The Energy Made Easy interface

In 2017, power contributed to 3.04 per cent of Australian’s annual household spend, with electricity costs rising by 9 per cent and gas and other fuels by 21 per cent in the previous six years.

As Australia’s energy market continues to fluctuate and transform in response to national and worldwide change, finding the best energy plan is crucial, but it’s just as important to ensure that process is as uncomplicated and accurate as possible.

The release of a new algorithmic-powered system is now making finding the best energy plan easier, more accurate and future focussed. Developed by the Web Geospatial Systems Group at CSIRO’s Data61 using advanced analytics and predictive modelling science, the Australian Energy Regulator-hosted system can now provide bill estimates based on past usage and evaluations of several new pricing structures.

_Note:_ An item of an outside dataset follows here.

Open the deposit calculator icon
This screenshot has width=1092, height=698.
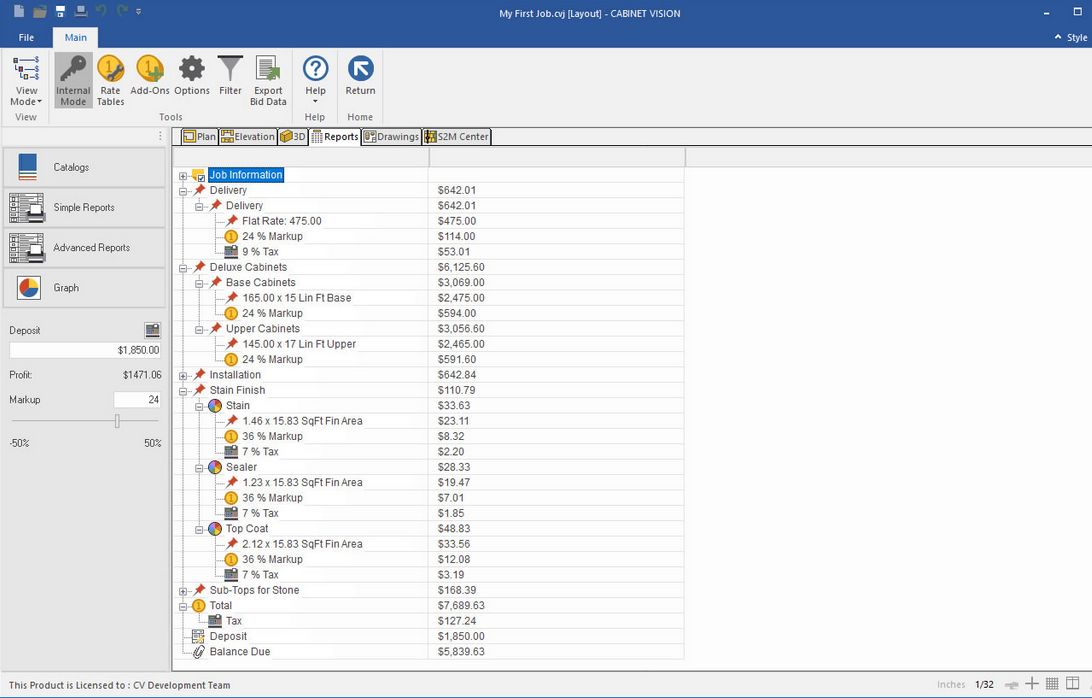tap(152, 330)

The new system uses data provided by consumers’ unique National Meter Identification number to accurately calculate and estimate usage and billing on another plan provided by a competing company.

“Multiple new features that were not previously available now are with this update to the system, such as the option to import smart metre data,” explains Data61 co-developer Paul Haesler.

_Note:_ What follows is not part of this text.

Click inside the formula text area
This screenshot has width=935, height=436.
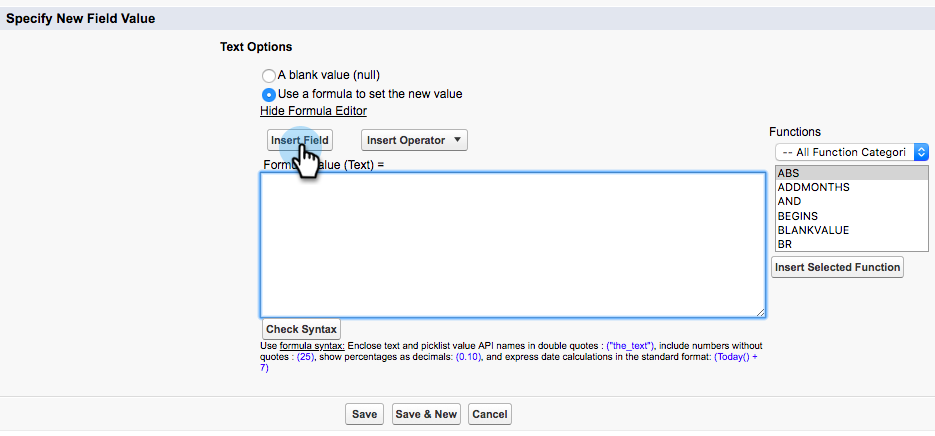[x=512, y=245]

“The new system empowers home and business energy users to find the best pricing structure for their needs and provides a forward-looking platform that can keep up with a rapidly evolving energy market.”

The updated platform, called Energy Made Easy, is the Government’s primary tool to provide Australians with reliable and trusted information on a range of comparable energy plans.

Smart meter, Gas meter, Light globes, Power poles, solar panels and flowers. Photography by Quentin Jones. August 10, 2018.

The estimation process works by collating and analysing essential data provided by the customer either in the form of a bill or a smart metre download.

Using this information, the algorithm builds a realistic usage model that incorporates and benchmarks usage patterns based on daily and seasonal variations typical for the consumer’s area and climate.

A model of the plan’s billing structure is also created, incorporating data on days and times where particular tariffs apply, such as peak and off-peak times, along with fees and discounts.

The two models are then combined to calculate a feasible and comprehensive estimate.

“Each individual part of the calculation is quite simple,” says Haesler. “However, the challenge lies in ensuring all the elements work together consistently.”

While the methodology of this system is closely tied to the regulatory frameworks of the energy market in Australia, the approach could be adapted for use in any regulated market with a volumetric billing structure, such as internet and mobile provider plans.